Edit: Just hit me, that through all of this, I've had my own personal depression support group. Thanks muchly!
whogeek: greg in the hall post-explosion (Greggo Oww)

So.... I did it. I told my mom about wanting to drop out, and she and my dad are coming up to get me, so we can discuss things, and get everything settled. And it was surprisingly easy to come clean to her about everything. She didn't yell or anything, but she still wants me to try and stay in college, and after last night, I feel better. I still feel lost and confused, but now, I know what I have to do.... I have to find myself. And if that means I have to leave college, I'll do it. Because depression is not a place I like being. Oh, yeah. I went to the school counselor, and I'm definitely showing all the signs and symptoms of depression. Whoop-de-frikkin-doo. So now, I don't have just ADD, I've got depression too. If I feel ready to go back to college after, I will, but if I don't, I'll just head off into the world for myself. The thought hurts, but it's what I've got to do for myself.

Edit: I'm about this close to going and finding the fucking idiots somewhere in my dorm building who are blasting the bass, because it's giving me a headache, and making my TEETH ache.

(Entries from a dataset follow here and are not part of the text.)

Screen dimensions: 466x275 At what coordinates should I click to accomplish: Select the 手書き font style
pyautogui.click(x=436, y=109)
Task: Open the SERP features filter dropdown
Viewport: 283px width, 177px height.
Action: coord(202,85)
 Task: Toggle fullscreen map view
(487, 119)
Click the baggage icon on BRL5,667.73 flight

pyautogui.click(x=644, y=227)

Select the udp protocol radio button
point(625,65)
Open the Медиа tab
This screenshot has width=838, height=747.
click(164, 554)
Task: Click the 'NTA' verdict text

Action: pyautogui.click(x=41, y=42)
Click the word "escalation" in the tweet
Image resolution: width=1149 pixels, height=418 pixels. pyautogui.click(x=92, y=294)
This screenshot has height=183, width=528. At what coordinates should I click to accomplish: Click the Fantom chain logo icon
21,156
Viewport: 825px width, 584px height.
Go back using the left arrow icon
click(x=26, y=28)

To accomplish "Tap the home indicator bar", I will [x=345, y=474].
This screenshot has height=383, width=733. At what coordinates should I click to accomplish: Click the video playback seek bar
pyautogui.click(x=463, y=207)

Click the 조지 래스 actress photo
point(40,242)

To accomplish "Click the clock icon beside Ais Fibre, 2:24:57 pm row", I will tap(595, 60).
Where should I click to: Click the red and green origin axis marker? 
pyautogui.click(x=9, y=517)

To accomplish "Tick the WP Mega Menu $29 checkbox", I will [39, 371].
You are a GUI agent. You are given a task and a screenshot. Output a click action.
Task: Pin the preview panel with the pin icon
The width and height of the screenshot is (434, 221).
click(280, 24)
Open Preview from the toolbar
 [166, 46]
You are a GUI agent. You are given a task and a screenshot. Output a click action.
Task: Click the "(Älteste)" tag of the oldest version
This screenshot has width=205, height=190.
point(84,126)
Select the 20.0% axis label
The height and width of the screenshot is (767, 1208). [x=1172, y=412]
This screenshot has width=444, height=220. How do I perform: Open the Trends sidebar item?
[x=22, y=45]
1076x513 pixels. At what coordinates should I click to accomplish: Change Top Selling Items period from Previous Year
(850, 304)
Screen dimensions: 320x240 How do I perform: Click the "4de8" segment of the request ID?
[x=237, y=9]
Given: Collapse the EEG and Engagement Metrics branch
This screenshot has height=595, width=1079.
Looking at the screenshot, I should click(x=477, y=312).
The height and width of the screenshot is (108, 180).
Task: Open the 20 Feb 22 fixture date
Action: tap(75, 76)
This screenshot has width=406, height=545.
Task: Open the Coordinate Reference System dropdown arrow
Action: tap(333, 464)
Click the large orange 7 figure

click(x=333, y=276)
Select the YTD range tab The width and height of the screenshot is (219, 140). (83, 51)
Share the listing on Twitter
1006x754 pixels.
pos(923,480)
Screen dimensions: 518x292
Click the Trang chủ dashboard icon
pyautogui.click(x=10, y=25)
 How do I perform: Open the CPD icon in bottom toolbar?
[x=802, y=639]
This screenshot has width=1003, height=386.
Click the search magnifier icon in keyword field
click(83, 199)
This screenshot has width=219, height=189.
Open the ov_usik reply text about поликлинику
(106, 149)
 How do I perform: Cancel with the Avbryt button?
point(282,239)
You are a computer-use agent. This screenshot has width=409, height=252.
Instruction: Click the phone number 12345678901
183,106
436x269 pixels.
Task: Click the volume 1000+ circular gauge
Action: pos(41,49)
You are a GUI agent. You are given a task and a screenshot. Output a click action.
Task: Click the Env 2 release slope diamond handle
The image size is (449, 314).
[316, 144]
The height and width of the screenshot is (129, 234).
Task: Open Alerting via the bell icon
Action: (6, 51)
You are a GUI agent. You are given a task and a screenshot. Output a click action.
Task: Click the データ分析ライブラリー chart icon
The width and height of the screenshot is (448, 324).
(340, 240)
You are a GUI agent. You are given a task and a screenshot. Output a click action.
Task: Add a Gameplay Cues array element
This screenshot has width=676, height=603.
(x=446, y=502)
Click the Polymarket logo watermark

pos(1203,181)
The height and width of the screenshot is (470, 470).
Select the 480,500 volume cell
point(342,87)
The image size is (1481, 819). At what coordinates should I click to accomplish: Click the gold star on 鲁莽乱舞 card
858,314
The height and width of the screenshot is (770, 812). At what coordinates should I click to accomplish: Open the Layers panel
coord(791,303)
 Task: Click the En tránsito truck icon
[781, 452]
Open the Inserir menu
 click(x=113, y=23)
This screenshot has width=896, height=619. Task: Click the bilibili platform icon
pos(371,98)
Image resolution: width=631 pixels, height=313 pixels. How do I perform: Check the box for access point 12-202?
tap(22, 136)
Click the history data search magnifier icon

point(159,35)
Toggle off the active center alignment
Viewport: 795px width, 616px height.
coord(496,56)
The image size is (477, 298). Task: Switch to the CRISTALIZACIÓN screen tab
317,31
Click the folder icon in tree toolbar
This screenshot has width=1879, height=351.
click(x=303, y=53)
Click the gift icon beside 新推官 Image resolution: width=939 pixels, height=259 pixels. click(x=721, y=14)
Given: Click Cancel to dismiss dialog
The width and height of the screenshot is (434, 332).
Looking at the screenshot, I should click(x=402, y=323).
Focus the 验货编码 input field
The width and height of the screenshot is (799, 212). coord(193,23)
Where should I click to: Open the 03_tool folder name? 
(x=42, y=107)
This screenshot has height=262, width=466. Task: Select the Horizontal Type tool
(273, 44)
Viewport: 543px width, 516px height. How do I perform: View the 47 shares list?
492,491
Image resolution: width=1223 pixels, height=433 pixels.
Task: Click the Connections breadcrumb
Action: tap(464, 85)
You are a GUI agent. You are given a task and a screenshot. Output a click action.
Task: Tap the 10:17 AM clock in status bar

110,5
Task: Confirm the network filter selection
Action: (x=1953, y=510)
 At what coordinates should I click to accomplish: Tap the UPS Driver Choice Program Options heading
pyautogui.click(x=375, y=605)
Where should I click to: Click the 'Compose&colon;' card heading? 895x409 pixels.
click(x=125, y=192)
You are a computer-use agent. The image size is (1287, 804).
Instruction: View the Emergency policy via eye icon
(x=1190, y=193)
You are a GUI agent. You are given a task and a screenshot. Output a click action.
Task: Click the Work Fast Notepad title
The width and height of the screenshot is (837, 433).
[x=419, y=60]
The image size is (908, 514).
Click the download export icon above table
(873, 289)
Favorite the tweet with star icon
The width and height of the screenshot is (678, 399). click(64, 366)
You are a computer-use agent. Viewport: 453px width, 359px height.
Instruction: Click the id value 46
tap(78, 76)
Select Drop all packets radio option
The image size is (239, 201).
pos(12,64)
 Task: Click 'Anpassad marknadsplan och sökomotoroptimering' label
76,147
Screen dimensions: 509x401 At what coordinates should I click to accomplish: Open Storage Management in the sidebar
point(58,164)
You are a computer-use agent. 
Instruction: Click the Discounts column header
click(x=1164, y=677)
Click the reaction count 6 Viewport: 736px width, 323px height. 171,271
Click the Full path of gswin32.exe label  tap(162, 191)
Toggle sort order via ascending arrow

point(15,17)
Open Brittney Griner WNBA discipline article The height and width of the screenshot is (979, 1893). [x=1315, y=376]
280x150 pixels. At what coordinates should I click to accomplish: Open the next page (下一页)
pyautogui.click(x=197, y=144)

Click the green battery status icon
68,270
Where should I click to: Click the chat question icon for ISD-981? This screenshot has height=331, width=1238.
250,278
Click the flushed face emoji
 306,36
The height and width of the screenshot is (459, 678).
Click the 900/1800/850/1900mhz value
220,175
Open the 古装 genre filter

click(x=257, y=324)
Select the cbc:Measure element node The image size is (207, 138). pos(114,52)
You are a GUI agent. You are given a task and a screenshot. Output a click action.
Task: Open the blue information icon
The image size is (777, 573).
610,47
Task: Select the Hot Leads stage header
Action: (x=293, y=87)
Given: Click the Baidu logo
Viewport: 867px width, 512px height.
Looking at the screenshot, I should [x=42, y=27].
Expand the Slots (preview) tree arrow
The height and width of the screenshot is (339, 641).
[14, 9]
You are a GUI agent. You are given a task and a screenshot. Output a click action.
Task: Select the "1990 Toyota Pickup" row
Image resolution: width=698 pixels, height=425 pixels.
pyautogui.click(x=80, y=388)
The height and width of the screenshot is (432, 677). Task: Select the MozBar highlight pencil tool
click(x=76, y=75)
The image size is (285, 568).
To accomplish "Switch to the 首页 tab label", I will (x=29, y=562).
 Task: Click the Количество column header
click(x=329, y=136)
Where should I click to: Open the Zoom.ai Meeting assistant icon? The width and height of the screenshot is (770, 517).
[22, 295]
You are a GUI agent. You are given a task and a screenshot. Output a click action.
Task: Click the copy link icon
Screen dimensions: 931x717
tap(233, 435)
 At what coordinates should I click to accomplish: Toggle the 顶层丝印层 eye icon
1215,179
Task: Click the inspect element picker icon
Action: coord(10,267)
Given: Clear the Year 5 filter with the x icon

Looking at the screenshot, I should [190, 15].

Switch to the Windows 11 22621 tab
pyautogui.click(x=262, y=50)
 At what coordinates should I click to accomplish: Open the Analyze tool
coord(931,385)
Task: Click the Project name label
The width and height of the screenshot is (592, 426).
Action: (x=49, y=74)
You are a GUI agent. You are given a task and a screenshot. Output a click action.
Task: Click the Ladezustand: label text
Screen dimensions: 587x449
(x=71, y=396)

whogeek: greg in the hall post-explosion (Greggo Oww)
I'm starting to get a little... I dunno. I feel off. I don't feel like myself anymore. I feel like I've lost track of who I am at college, rather than "finding myself" when that's what so many people say college is about. I already knew myself in High School. And I feel like college is making me lose track of who I am. I don't fit. When my sister went off to college, she just slipped right in and just fit into that life. I had trouble to start with. It didn't take too long before that spark I have for learning, for jumping into a class and getting into the materieal and really working at it, it didn't take long for it to dim, and now I'm afraid that it's going to be too hard to bring back. All through HS, I would come home bursting with excitement over the things I'd done in classes that day, and now, classes just seem to drag on by, and I just can't get into the materieal. I don't know if maybe I'm just trying to go for the wrong major in going for the chemistry, but I love science. But I'm so ADD that I need to be constantly DOING stuff, and the courses I'm taking are so much just sitting around taking notes and writing papers that I'm suffocating. I'm honestly afraid what'll happen if I tell my parents that I'm considering changing my major, when I've been looking at the chemistry for a couple of years now, or just dropping out and going out into the workforce. Possible going into like, police academy or something. I don't know. Because I just don't fit into academia, and I'm starting to feel like it's slowly killing me. And I don't want to tell my mom that I want to drop out of college, because it doesn't fit me like it fits my sister, or like it fit my mom when she was in college. I'm more like my dad, and he only graduated from college because he took a semester off and graduated a full year after he was supposed to. But I knew who I was, and I 've lost myself, and I need to either come clean about it now or face my mom's disappointment when she realizes I'm actually failing. And I hate deceiving her. But I don't know anymore. It's been almost 7 months since I wrote a poem, and I'm normally a fairly prolific poet.... when I'm feeling myself. It's actually a fairly reliable barometer on how much I feel like myself: how many poems I'm putting out. And they aren't all stuff I'll let other people read, because a lot of them are just me getting emotions out, but when I stop writing, that's usually a bad sign.

But I feel like a puzzle piece trying to fit into the wrong puzzle, because either the colors match up, but the shape is all wrong. Or the shape fits, but the colors are all wrong.

I'm just..... so confused again. Because I thought I had my life figured out, or at least mostly, and now...... I don't know anymore.